Greyson Sigg (ditambah 300 untuk Top 20)… Meskipun tidak ada yang dijamin, masih tidak terlalu mengejutkan ketika mahasiswa tingkat dua PGA TOUR dengan silsilah mengetahuinya. Musim rookie-nya 2021-22 solid tetapi tidak spektakuler, tetapi pemain berusia 27-tahun ini telah berhasil dengan cepat di musim ini dengan trio 15 teratas di antara enam hari gajian dalam banyak permulaan. Ini termasuk T15 di Sea Island yang dapat disesuaikan dengan Waialae. Selesai T42 dalam debutnya di sini tahun lalu. Dia berada dalam posisi untuk mencetak 25 besar atau lebih baik tetapi dikalahkan oleh penutupan 70. Jika dia mengubah pelajaran itu menjadi limun, maka kita akan menyaksikannya minggu ini. Oh, dan tidak ada salahnya Georgia Bulldogs miliknya baru saja mempertahankan gelar nasional mereka di lapangan hijau pada Senin malam.

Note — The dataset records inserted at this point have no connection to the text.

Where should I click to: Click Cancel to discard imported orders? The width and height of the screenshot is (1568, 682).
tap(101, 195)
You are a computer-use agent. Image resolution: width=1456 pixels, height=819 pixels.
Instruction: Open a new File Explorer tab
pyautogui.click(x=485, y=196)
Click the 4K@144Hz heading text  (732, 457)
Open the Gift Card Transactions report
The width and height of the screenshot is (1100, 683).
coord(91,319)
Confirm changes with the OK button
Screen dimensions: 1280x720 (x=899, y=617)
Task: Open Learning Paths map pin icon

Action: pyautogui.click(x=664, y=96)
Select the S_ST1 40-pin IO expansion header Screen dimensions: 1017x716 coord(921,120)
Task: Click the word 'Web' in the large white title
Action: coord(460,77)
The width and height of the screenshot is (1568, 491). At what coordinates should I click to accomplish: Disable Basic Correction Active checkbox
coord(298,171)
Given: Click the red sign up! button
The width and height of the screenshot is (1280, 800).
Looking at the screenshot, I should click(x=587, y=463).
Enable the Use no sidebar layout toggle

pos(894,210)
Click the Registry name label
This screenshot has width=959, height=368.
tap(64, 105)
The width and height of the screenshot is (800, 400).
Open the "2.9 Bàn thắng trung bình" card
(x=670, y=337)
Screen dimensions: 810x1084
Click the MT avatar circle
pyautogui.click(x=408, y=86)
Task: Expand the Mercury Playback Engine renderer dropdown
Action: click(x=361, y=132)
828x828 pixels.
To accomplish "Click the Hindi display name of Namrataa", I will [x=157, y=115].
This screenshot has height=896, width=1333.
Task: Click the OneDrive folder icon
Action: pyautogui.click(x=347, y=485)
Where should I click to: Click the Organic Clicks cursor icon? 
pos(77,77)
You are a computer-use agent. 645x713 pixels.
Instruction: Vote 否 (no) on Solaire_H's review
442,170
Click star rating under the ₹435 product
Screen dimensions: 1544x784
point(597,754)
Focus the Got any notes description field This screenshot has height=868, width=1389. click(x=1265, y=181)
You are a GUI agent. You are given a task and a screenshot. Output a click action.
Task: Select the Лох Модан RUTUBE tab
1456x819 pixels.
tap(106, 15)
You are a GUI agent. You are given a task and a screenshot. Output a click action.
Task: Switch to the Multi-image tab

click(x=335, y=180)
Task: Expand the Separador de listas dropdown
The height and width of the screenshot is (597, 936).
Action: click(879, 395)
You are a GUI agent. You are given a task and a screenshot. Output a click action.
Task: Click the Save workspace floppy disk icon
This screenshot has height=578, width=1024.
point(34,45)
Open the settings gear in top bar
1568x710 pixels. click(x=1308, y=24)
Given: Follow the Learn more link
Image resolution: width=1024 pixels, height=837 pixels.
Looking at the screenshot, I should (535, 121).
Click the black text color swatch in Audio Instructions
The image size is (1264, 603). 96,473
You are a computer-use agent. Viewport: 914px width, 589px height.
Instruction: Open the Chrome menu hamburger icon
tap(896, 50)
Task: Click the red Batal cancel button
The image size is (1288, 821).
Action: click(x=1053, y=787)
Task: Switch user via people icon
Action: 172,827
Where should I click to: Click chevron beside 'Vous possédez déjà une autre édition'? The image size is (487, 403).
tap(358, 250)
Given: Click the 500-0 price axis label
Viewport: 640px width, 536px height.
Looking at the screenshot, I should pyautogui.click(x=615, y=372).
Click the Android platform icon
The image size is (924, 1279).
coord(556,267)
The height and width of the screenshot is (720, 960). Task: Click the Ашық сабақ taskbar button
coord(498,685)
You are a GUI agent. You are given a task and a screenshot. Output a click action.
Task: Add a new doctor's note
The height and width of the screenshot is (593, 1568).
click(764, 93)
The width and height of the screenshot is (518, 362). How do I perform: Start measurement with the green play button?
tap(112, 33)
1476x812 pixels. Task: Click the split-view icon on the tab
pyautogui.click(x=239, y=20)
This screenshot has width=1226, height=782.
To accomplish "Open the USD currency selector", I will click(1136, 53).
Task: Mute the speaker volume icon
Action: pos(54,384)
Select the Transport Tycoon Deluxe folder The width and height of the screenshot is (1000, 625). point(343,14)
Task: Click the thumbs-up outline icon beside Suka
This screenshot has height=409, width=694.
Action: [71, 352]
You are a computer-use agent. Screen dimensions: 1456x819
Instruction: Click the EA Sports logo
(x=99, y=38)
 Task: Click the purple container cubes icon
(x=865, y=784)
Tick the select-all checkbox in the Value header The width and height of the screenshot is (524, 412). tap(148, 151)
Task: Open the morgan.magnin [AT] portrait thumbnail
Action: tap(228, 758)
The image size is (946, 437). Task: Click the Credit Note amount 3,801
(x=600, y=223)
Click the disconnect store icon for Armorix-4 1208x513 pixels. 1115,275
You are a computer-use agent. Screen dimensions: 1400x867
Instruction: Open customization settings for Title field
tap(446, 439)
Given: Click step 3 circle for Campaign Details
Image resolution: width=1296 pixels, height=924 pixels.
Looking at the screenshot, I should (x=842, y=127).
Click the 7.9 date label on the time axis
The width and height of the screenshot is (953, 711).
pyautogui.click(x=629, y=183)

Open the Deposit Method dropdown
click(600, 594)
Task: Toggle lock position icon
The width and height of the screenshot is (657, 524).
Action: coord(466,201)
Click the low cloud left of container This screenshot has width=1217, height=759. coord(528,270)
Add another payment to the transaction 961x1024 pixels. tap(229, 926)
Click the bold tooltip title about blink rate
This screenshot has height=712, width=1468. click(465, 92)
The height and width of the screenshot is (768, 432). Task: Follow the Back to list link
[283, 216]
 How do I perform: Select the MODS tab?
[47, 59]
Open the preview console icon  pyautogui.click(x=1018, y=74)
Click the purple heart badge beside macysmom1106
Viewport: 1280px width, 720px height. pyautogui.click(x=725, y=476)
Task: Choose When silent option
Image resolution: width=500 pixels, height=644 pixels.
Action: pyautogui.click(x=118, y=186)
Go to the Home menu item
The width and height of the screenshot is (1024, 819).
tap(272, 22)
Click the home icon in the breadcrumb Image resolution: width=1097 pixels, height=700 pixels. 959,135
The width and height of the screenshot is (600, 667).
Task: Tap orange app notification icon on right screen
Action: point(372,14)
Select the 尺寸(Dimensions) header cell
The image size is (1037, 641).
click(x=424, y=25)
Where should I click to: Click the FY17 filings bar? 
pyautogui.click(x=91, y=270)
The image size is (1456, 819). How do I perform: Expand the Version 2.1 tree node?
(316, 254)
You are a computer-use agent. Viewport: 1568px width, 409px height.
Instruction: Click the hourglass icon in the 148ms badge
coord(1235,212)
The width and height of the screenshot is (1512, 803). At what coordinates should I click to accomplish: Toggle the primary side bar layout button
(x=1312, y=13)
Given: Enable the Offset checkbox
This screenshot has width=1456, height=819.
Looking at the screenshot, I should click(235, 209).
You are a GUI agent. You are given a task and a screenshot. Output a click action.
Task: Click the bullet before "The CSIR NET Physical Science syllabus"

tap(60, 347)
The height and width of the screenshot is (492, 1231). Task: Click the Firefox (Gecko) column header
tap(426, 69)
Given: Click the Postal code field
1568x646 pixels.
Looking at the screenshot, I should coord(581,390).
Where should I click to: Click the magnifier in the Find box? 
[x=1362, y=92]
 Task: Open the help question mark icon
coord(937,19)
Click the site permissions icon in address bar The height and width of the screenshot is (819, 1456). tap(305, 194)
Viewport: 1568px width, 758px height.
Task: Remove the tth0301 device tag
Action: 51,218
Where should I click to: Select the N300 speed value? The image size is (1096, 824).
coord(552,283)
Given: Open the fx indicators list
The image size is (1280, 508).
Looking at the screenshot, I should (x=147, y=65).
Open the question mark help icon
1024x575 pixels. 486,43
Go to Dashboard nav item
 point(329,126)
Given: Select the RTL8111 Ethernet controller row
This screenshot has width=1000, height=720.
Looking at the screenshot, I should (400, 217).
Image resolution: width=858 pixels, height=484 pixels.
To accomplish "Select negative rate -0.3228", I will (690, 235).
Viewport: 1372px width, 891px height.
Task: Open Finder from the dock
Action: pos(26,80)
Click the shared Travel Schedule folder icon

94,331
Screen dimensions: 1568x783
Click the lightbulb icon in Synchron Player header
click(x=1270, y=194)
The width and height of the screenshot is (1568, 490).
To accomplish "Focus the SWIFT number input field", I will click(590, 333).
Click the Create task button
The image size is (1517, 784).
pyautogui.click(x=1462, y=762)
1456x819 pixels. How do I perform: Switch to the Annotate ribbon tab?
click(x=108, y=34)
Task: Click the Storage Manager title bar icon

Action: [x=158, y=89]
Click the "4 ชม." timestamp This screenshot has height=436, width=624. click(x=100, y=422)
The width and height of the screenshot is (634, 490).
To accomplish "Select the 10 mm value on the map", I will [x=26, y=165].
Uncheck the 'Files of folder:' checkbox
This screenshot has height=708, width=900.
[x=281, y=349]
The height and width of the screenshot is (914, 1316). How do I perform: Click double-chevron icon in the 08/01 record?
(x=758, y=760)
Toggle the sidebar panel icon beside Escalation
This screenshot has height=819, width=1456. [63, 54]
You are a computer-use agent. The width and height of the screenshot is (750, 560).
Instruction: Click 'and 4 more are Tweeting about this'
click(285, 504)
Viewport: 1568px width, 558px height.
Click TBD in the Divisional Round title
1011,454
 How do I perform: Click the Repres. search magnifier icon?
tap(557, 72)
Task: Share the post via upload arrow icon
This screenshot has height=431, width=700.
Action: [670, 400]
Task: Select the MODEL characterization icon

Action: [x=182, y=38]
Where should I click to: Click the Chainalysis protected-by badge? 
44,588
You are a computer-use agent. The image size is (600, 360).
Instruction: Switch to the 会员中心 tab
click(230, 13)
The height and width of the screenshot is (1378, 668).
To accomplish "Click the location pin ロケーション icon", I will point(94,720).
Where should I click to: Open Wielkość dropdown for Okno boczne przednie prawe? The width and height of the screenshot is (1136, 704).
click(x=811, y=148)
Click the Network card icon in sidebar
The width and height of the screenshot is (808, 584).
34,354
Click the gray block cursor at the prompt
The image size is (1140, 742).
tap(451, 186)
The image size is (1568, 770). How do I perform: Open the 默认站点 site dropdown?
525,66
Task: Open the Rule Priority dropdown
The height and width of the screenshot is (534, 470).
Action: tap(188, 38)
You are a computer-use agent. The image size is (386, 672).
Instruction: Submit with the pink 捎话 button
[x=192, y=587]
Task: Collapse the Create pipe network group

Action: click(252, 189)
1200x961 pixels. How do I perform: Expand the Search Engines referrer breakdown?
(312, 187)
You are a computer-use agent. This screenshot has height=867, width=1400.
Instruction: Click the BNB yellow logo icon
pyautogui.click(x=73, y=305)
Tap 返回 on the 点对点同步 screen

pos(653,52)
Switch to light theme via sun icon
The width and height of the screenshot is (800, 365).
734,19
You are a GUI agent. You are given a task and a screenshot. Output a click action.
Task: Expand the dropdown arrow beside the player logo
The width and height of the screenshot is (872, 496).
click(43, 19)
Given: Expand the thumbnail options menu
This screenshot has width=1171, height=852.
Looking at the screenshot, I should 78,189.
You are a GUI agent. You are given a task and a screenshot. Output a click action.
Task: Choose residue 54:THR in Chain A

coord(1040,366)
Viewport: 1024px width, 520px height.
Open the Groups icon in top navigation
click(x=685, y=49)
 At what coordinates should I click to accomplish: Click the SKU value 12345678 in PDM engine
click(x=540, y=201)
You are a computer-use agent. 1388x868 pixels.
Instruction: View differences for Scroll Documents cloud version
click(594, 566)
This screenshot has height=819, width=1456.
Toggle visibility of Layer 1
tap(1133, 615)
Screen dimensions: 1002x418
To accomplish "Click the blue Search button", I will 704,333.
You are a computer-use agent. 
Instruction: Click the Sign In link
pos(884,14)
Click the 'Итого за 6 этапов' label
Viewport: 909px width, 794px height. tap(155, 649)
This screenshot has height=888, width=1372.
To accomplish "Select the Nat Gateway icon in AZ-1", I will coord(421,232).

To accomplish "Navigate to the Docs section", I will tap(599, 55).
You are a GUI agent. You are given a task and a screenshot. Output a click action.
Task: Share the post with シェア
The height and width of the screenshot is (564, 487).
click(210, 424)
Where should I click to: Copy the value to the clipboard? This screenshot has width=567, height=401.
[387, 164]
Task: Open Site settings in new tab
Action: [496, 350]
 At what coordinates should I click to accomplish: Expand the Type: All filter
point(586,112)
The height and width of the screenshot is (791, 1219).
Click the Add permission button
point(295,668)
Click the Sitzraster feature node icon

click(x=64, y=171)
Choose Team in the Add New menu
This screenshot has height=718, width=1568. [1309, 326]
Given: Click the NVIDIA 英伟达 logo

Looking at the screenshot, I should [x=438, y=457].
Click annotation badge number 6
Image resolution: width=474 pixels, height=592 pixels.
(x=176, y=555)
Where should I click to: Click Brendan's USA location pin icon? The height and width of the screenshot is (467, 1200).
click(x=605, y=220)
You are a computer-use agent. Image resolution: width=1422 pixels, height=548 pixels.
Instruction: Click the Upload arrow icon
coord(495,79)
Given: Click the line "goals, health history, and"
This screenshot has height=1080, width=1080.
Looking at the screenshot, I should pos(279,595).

Andrew Putnam (ditambah 175 untuk Top 20)… Sebagai mantan runner-up di Waialae (2019), dia sudah berada di garis bidik kami, tetapi itu adalah satu-satunya 25 teratasnya dalam enam percobaan. Itu berbicara tentang apa yang bisa terjadi dalam baku tembak tidak peduli tingkat kenyamanannya. Jadi, pengalamannya dan satu kali naik podium menjadi bukti pendukung untuk terus meningkatkan harapan bagi pemain berusia 33-tahun itu. Setelah menelusuri rekaman musim 2021-22, dia membuka kampanye baru 8-untuk-8 dengan T2 di ZOZO CHAMPIONSHIP menandai tiga 25 teratas.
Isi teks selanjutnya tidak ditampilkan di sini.